MAİDESURESİ-104-105-109-116-117

104-
Onlara: “Allah'ın indirdiğine (Kur'an'a) ve Resul'(ün size tebliğ ettiğin)e gelin” denildiği zaman (onlar): “Atalarımızı üzerinde bulduğumuz (töre, gelenek ve ideolojiler) bizim için yeterlidir” derler. Ya ataları hiçbir şey bilmeyen ve doğru yolu bulamayan (kimseler) olsa da mı (yine onlara uyacaklar)?

Cemal Külünkoğlu Meali
Mâide Suresi 104. Ayet Açıklaması

“Atalarımızı üzerinde bulduğumuz şeyler bize yeter” demek, hayatımızdan memnunuz, yeni bir kitaba ve peygambere ihtiyacımız yok, atalarımızdan gördüklerimizle, ecdadımızın yaşadıklarıyla yaşamaya devam edeceğiz demektir. “Bugün dünyada iyi de olsa kötü de olsa yürüyen bir düzen vardır, bu düzen içerisinde herkes şöyle böyle hayatından memnundur. Kur’an kutsal bir kitap olarak kalsın, onu duvarlara asalım, yemin aracı olarak kullanalım, arabamızın torpidosuna koyalım, cenaze merasimlerinde okuyalım ama onu anlamaya çalışarak işimize karıştırmayalım, hayata müdahalesine izin vermeyelim. Hz. Muhammed peygamberimiz olsun, Müslüman kimliği için onun peygamberliğine şehadet edelim ama onun on dört asır önceki hayatını günümüze taşımaya kalkmayalım, bu kadar çağdaş paradigmalar varken tutup da onu model olarak almayalım” gibi hezeyanlarla toplum her geçen gün dinden ve dini hayattan daha da uzaklaştırılıyor, insanların inançlarındaki ve ahlakî gelişmelerindeki yetkinlik tarihî süreç içinde giderek azalıyor. İslami hakikatlerden ve Kur’an’daki mesajlardan haberi olmayan ve böylece dinî mülahazaların pratik hayata müdahalesine karşı çıkan insanlar, yaşadıklarının olması gereken olduğunu sanıyorlar.
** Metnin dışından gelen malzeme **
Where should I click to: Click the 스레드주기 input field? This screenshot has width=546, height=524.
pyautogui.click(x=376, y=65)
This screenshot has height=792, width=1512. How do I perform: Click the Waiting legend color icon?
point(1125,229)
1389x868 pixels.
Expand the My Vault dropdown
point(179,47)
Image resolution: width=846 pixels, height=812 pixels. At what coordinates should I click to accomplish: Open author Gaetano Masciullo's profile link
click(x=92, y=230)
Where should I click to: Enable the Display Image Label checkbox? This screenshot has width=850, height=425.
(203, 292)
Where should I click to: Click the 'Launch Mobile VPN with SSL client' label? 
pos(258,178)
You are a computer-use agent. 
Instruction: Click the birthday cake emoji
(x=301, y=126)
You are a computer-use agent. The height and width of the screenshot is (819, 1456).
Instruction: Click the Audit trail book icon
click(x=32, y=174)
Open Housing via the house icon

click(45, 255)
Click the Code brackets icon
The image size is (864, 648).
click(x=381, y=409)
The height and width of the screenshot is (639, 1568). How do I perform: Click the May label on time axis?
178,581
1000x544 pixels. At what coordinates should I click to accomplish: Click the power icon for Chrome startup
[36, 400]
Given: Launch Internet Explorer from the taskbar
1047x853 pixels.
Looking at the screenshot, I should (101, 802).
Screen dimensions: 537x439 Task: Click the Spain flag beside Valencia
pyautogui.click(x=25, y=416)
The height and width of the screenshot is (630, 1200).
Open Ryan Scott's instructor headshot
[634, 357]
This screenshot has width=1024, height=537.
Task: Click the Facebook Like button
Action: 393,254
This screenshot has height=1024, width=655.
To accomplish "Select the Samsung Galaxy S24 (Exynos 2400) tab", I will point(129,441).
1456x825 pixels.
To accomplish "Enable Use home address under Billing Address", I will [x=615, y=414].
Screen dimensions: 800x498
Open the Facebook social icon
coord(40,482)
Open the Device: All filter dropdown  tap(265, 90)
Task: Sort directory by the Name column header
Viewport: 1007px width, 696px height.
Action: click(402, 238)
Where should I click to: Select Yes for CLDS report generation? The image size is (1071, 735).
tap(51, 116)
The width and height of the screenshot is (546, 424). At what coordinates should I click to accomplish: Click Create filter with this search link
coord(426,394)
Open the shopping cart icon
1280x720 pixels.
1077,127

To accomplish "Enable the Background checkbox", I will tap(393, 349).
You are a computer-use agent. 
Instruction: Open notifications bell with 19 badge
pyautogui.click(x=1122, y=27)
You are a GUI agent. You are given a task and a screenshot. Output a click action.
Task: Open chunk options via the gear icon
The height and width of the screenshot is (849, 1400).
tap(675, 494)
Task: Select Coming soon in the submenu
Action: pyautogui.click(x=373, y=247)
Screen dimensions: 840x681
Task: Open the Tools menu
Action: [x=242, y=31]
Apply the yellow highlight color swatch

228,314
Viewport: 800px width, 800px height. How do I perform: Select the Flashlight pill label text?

Oysa insandan istenen ve beklenen hayat bu değildir. Realite planında insanı hak ettiği makama taşıyacak ve onu cennetin varisi yapacak olan, yaratılıştan kendisine lütfedilen insanî güzellikleri diri tutarak ve bunun için ilahî düsturlardan destek alarak dosdoğru bir hayat ortaya koymasıdır.


105-
Ey iman edenler! Siz kendinizden sorumlusunuz. Eğer doğru yoldaysanız, sapıtanlar size zarar veremez. Hepinizin dönüşü Allah’adır: işte o zaman yaptıklarınızı size bir bir haber verecektir.

Mustafa İslamoğlu Meali
Mâide Suresi 105. Ayet Açıklaması
Âyet, sorumluluğun şahsiliği bağlamında değerlendirilmelidir (2:286). Kişinin soyu ve atası övünülecek ya da yerinilecek bir unsur değildir.

Suat Yıldırım Meali
Mâide Suresi 105. Ayet Açıklaması
Bu âyet, emr-i mâruf nehy-i münker isteyen âyetlerin hükmünü değiştirmiyor. Ashab zamanında bile böyle anlayanlar olunca Hz. Ebû Bekir (r.a.) minberden şöyle seslenmiştir: “Ey insanlar! Siz bu âyeti okuyor fakat, bundan maksadı, gereğince anlamıyorsunuz. Ben Resulullah (a.s.m)’dan şunu işittim: “İnsanlar bir zalimi görürler de zulmünü engellemezlerse, Allah Teâlâ hepsine azab eder.” Bu âyeti sırf ferdî bir mânada almamalı, enfusekum’dan ferdi, nefsi ve tümüyle toplumun kendisini içine alan bir mâna anlamalıdır. Yani fert, fert olarak, Müslüman toplum da toplum olarak, iyilik ve dürüstlüğünü korumalıdır. Bununla beraber âyet bize asıl şunu gösteriyor ki: kurtuluş ve toplumun hidâyeti de fertlerden başlar. Fertler düzelirse toplum da düzelir. Fertlerde sıhhat ve istikamet olmazsa, sayılarının artması kuvveti artırmaz. Bilakis sorunları çoğaltır. Çünkü toplumda tam bir birlik olmazsa, toplama ve çarpma, kesirlerin çarpımında olduğu gibi, daha küçük bir neticeye götürür. Tam sayı olarak 3X3=9 ederken, 1/3X1/3=1/9 olur. Onun için önce tam sayı durumunda, kâmil fertler yetiştirmelidir. Toplumu ıslah etmek isteyenler, emr-i mârufu kendilerinden başlatmalıdırlar. Keza sağlıksız bir toplum da, başka toplumları düzeltemez. Müminler, fert ve toplum olarak görevlerini yaparlarsa, başkalarının sapmalarından sorumlu olmazlar.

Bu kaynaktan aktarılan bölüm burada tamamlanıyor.